[Stored records]
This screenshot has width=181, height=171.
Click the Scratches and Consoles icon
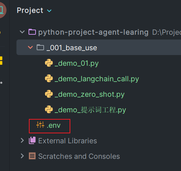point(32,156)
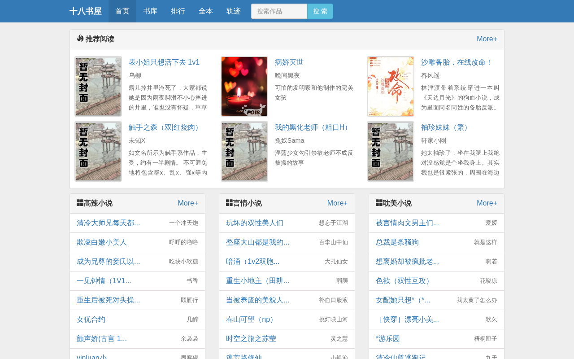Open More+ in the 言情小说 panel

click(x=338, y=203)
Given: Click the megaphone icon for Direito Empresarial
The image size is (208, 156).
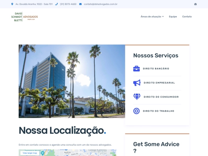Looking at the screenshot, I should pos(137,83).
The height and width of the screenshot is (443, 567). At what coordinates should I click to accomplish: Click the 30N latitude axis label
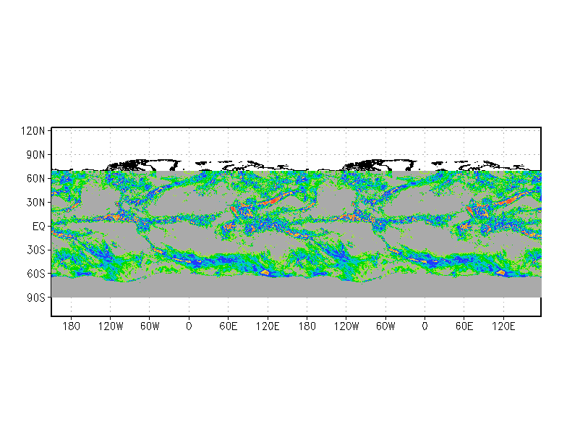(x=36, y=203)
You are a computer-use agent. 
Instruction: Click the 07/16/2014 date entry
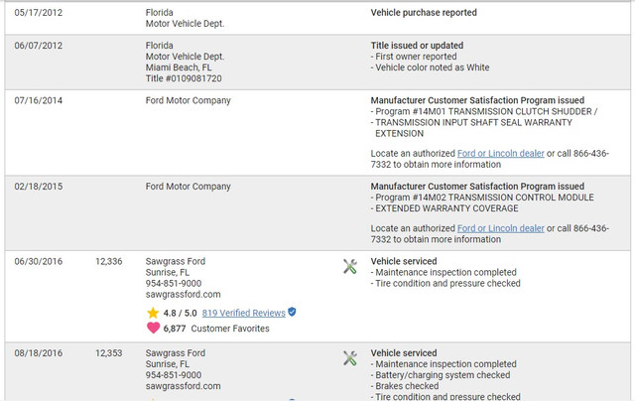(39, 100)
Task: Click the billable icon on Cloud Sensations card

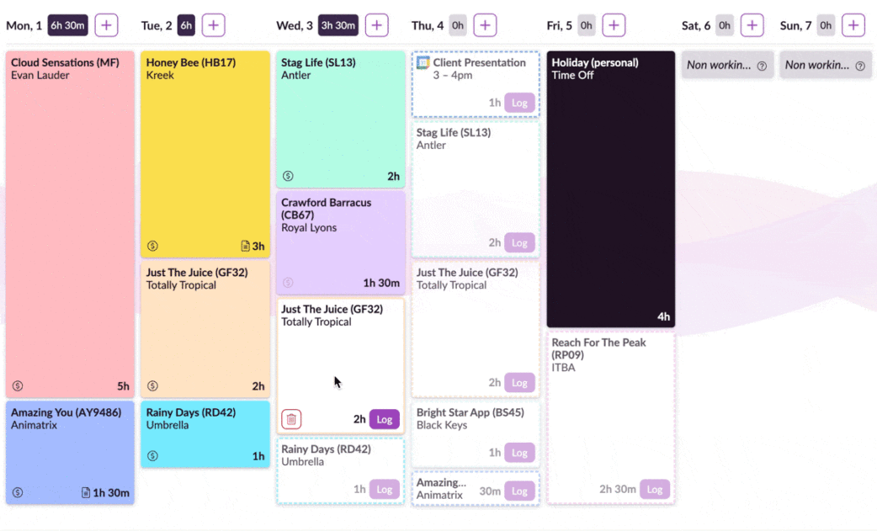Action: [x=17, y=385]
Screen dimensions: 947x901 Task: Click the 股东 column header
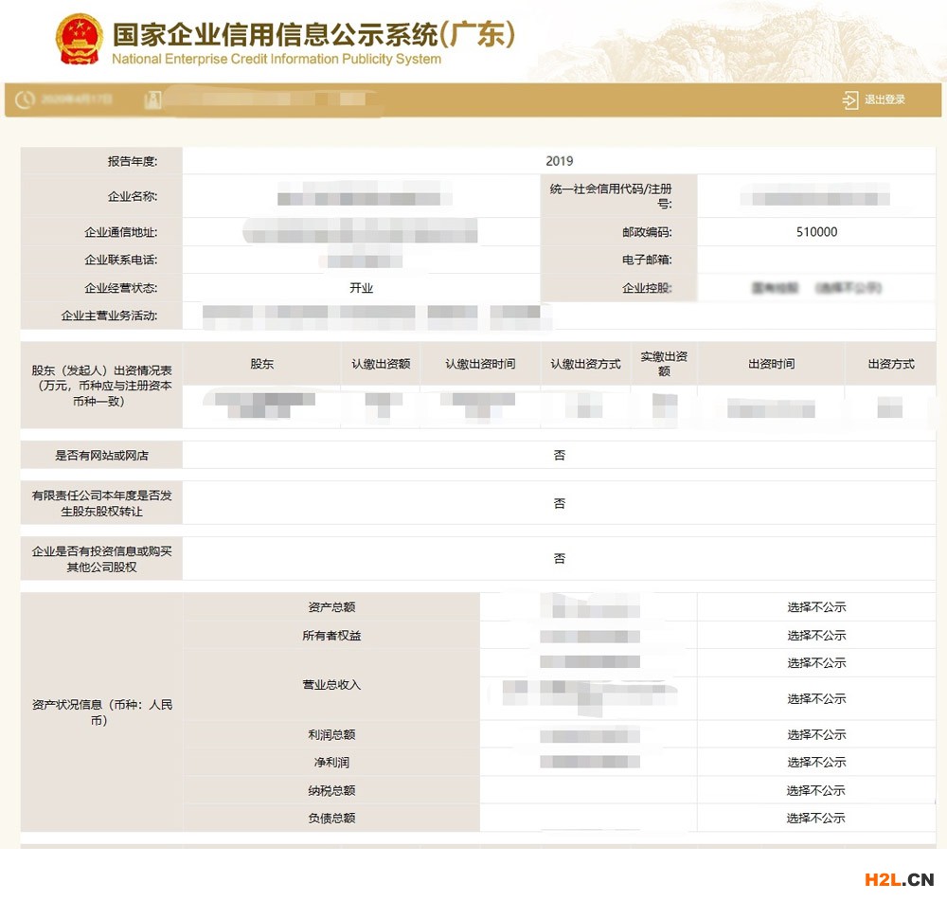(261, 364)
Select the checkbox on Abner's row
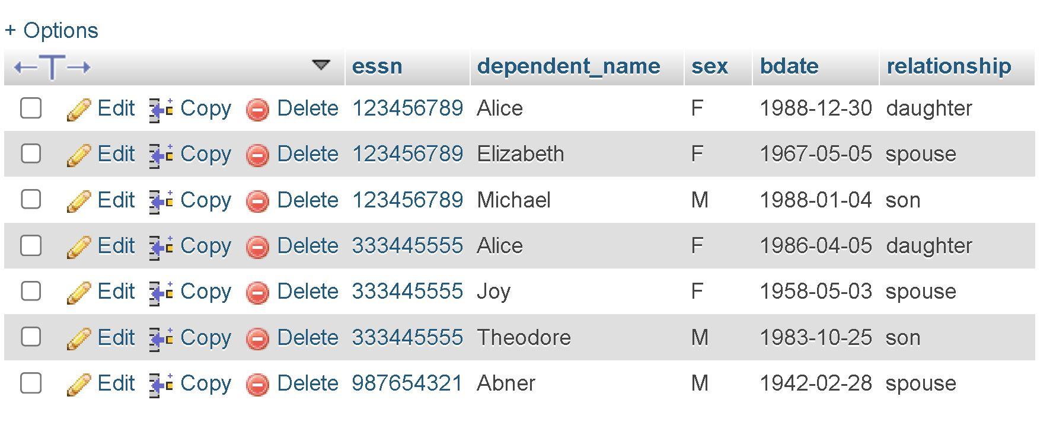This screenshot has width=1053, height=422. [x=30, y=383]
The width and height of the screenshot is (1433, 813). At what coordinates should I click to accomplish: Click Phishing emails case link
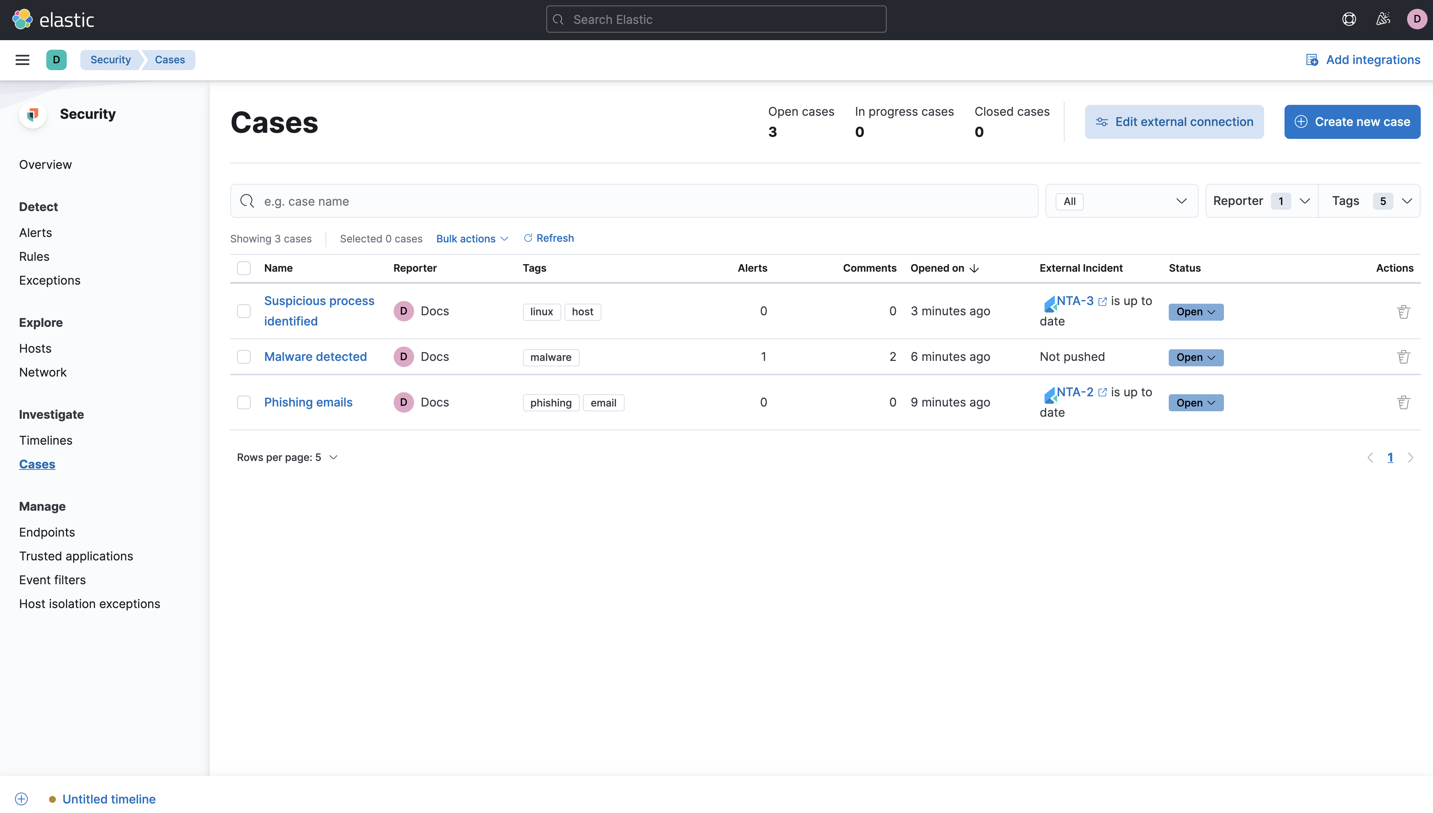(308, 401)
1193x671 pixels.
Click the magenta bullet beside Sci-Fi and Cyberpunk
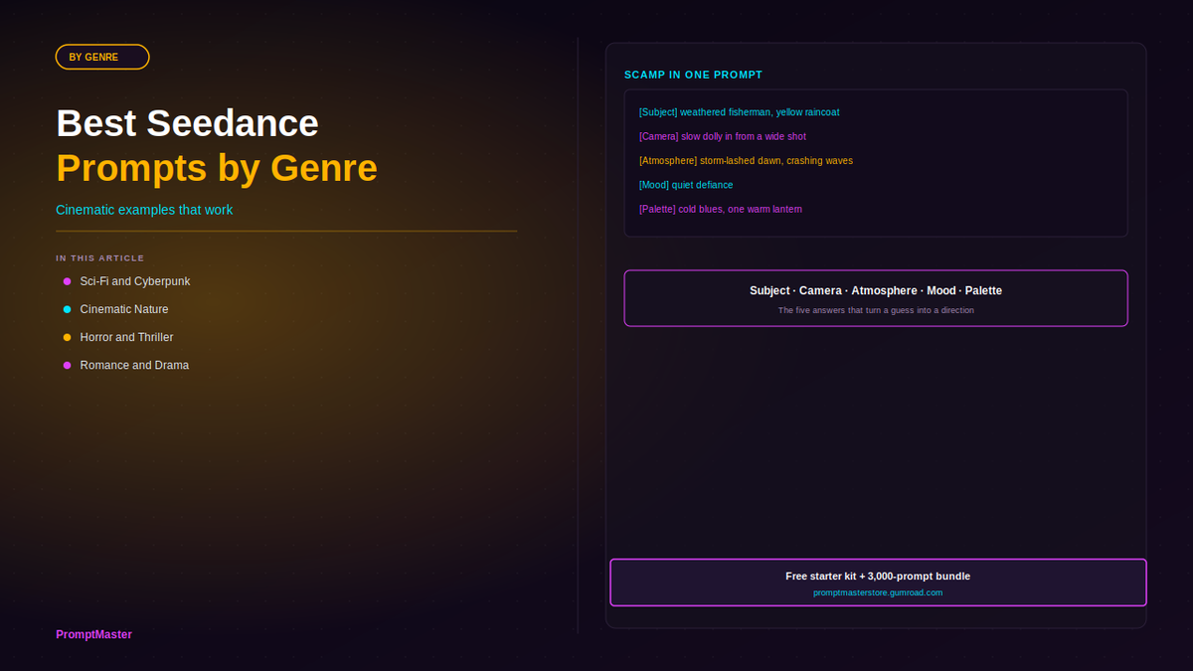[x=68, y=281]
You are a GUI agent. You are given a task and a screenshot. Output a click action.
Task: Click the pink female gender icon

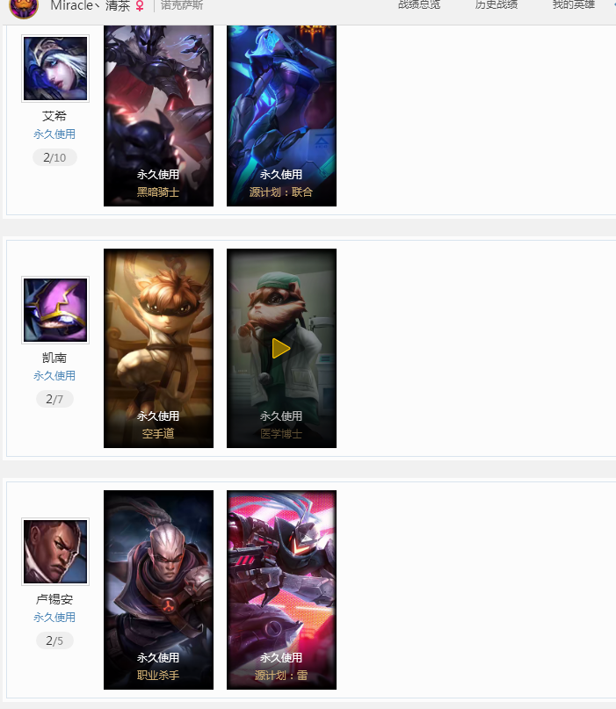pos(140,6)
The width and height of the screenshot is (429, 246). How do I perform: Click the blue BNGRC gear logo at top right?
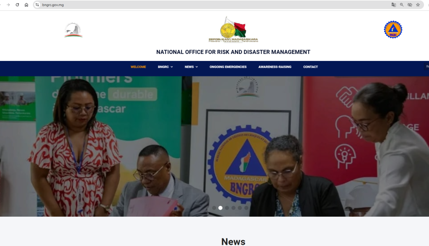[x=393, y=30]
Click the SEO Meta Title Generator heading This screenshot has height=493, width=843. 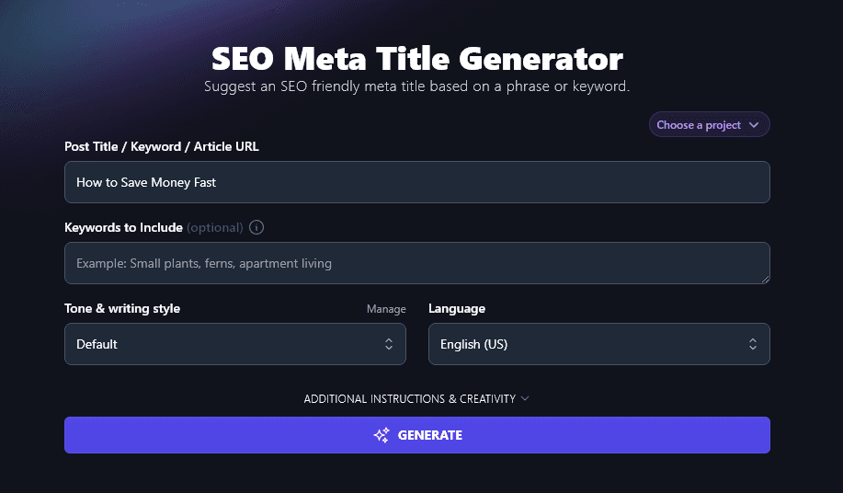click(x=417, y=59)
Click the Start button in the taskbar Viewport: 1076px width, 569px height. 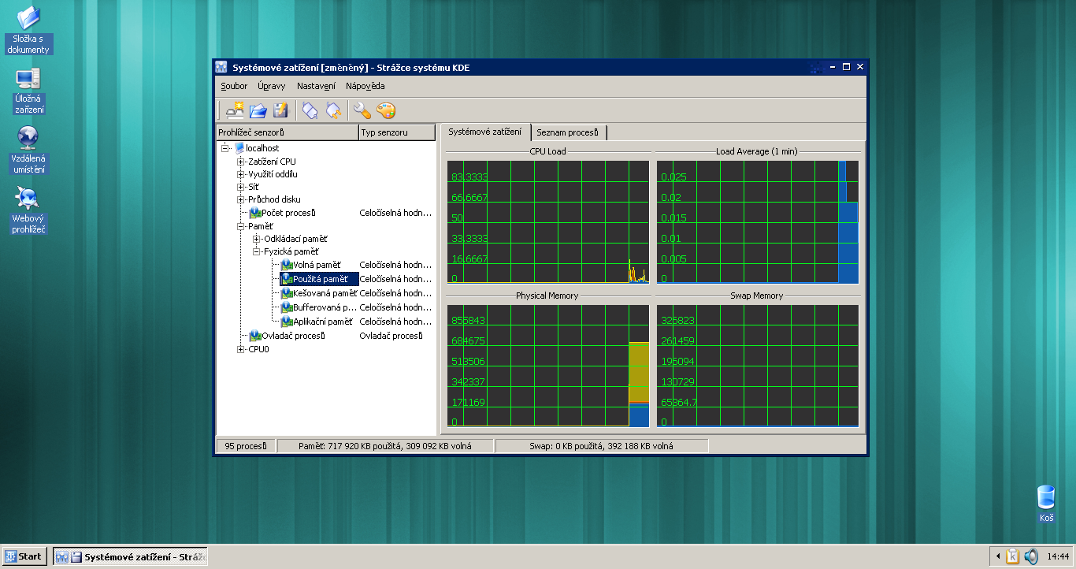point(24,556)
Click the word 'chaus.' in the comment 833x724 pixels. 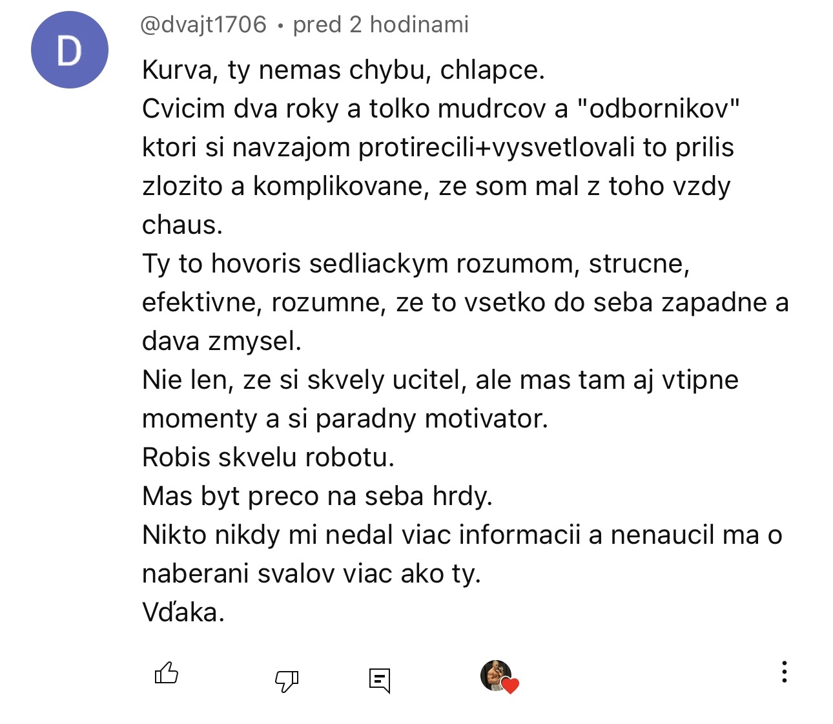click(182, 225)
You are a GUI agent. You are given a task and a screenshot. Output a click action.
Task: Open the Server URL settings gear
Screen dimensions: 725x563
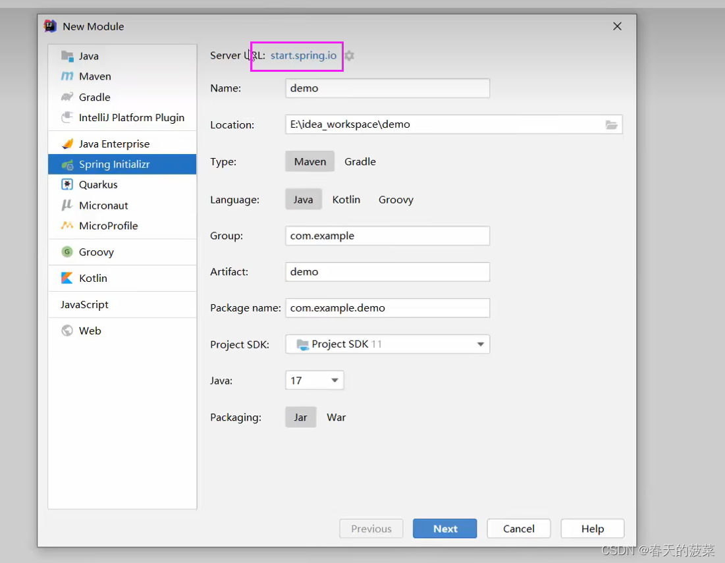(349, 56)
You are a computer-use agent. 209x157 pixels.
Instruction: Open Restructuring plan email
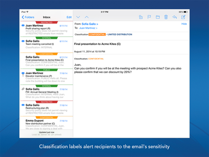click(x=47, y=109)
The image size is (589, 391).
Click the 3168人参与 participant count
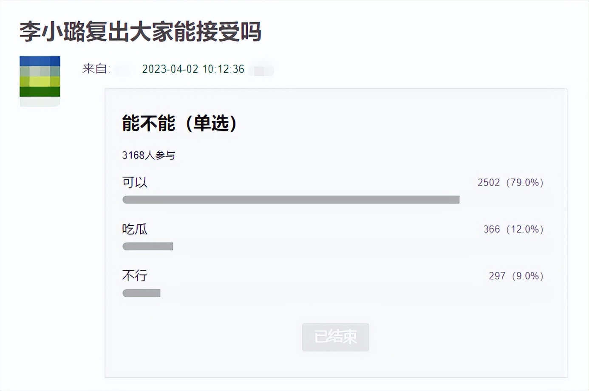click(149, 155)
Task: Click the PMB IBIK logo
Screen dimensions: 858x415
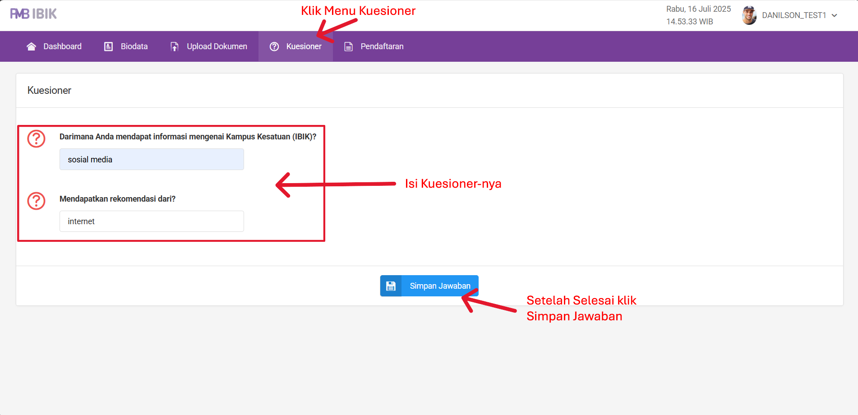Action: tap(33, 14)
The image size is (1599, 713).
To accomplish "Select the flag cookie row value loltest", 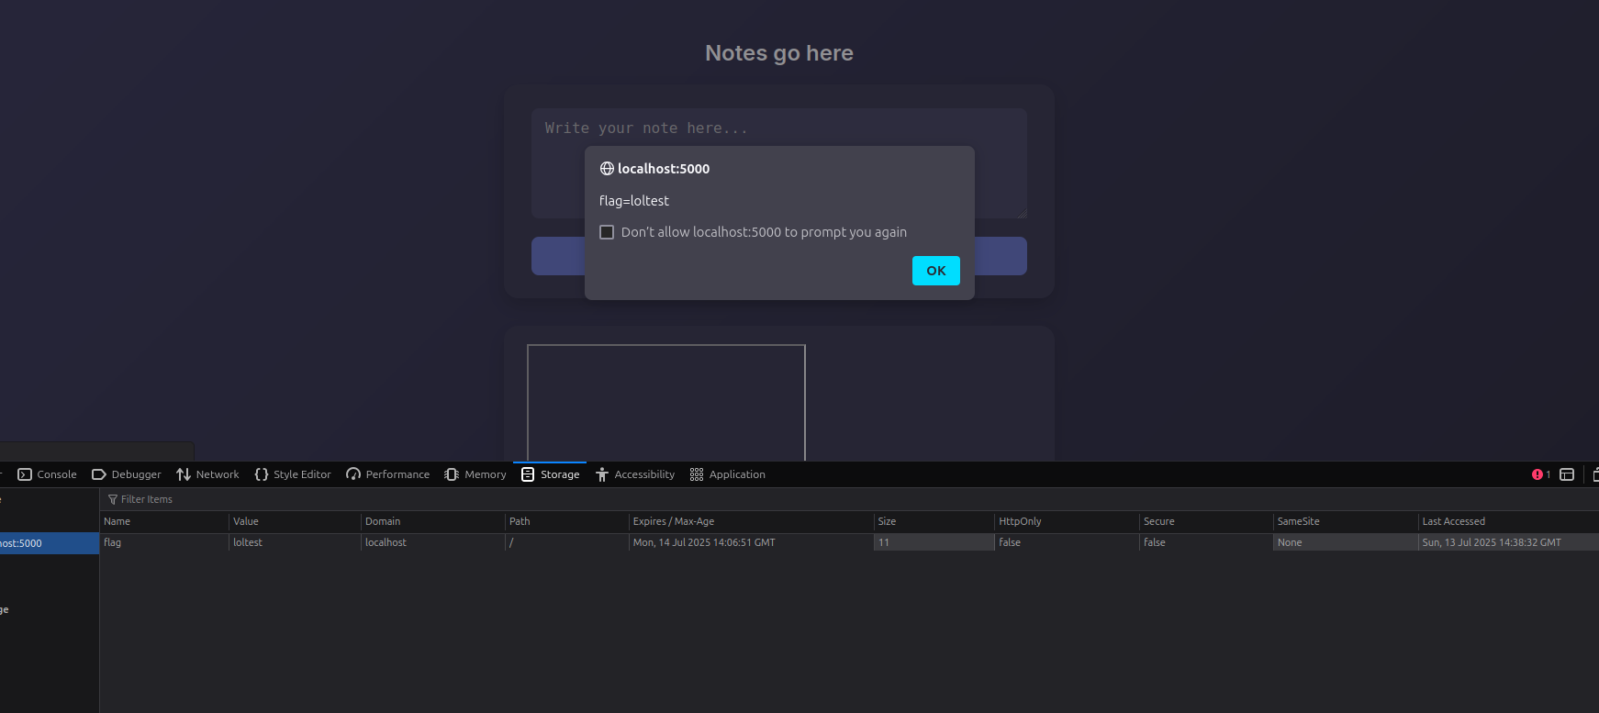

■ TASK
Write out, word for word, only the lines from the one containing "Task: Open the Server URL settings gear" to the end of the data above; the pictures stay out.

■ ANSWER SECTION
Task: Open the Server URL settings gear
Screen dimensions: 725x563
(349, 56)
You are a computer-use agent. 209x157 pixels.
Instruction: Open Restructuring plan email
click(x=47, y=109)
The image size is (589, 391).
Click the 3168人参与 participant count
click(149, 155)
Task: Click the PMB IBIK logo
Screen dimensions: 858x415
Action: tap(33, 14)
The image size is (1599, 713).
To accomplish "Select the flag cookie row value loltest", 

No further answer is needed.